Our post shows that ESG scores can capture different information to Quality scores and hence investing in ESG is not simply investing in Quality. This point has been a topic of recent debate with some studies instead showing high overlap.

Our view is the outcome of any study may depend on the data provider used. Consequently, when making ESG integration decisions, the effect of using different data providers needs to be explored so those decisions can be made as robust as possible to the variability inherent in ESG data.

 

Setting the scene

We proxy Quality by using a profitability score expressed as gross income over total assets, normalised to a percentile rank score from 0-100. The equity data is powered by FactSet.

The ESG score is the headline score measured from 0-100. The ESG ratings are supplied by OWL Analytics.

We focus on US stocks from 31st Dec 2009 to 30th Sep 2021. Our original universe consists of around 1,250-1,350 medium and large cap stocks depending on the time point. Every quarter we use a sub-set of the universe with a minimum 20-day average trading volume over $1 million and with both an ESG score and a profitability score. The resultant number of stocks ranges from around 750-1,000.

 

Method

https://www.2rsq.com/post/the-relationship-between-quality-and-esg-and-an-alternative-to-regressions

 

Conclusion

For the US universe we have looked at, there does not appear to be a strong relationship between OWL Analytics’ ESG scores and profitability as a proxy for Quality. Using information coefficient and stylised Top & Bottom portfolios can illustrate this in an intuitive way and provide a more visual complement to regression techniques.

We note that other research has shown strong relationships between ESG and Quality. Our findings are not contradictory to this other analysis. It is simply that different data providers develop their scores in different ways, hence different providers scores will have different relationships to markets.

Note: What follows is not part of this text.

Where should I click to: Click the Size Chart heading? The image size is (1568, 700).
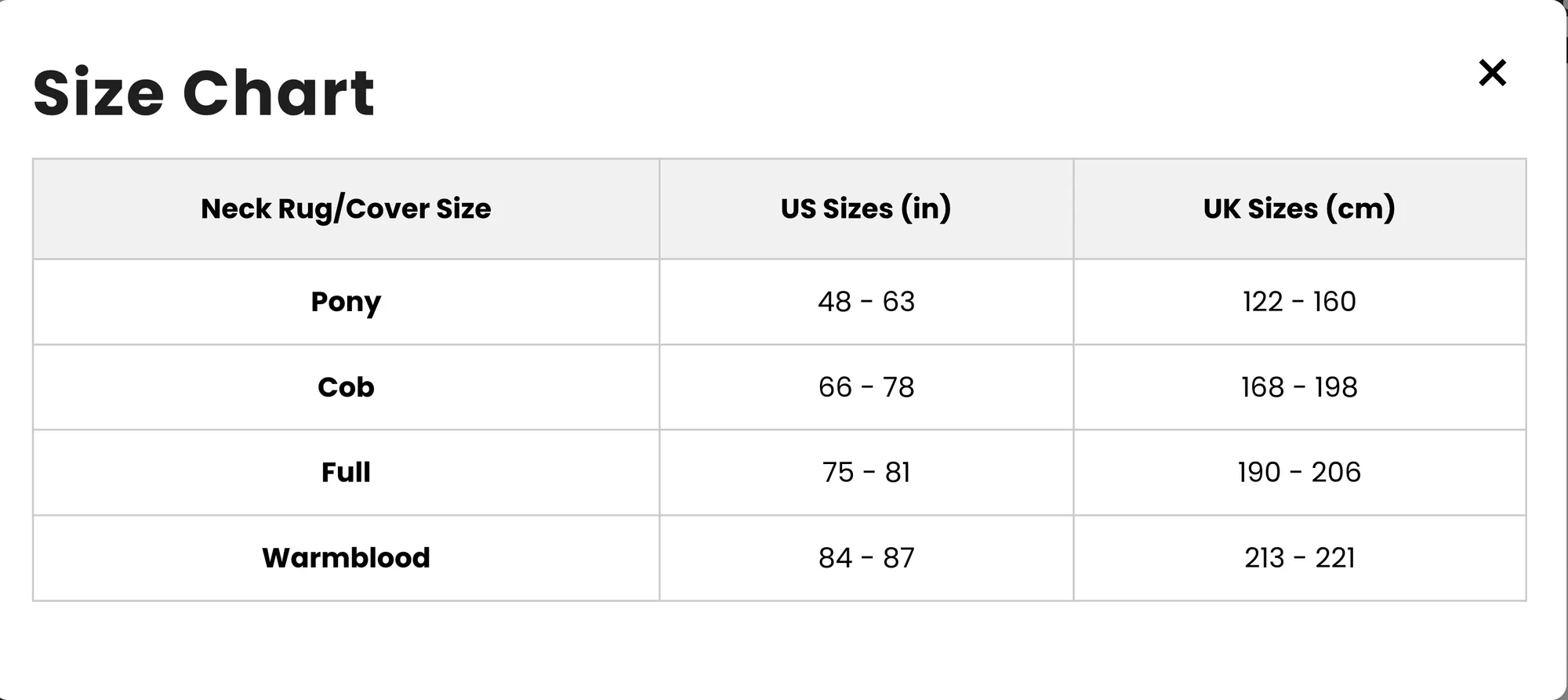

When considering an investment thesis and integrating ESG through a particular type of data (in our current example ratings), one must recognise the impact can be different depending on the ESG data provider used. The consequence is that when making ESG integration decisions, the effect of the integration needs to be examined over several data providers so that fundamental integration decisions can be made as robust as possible to the variability inherent in ESG data.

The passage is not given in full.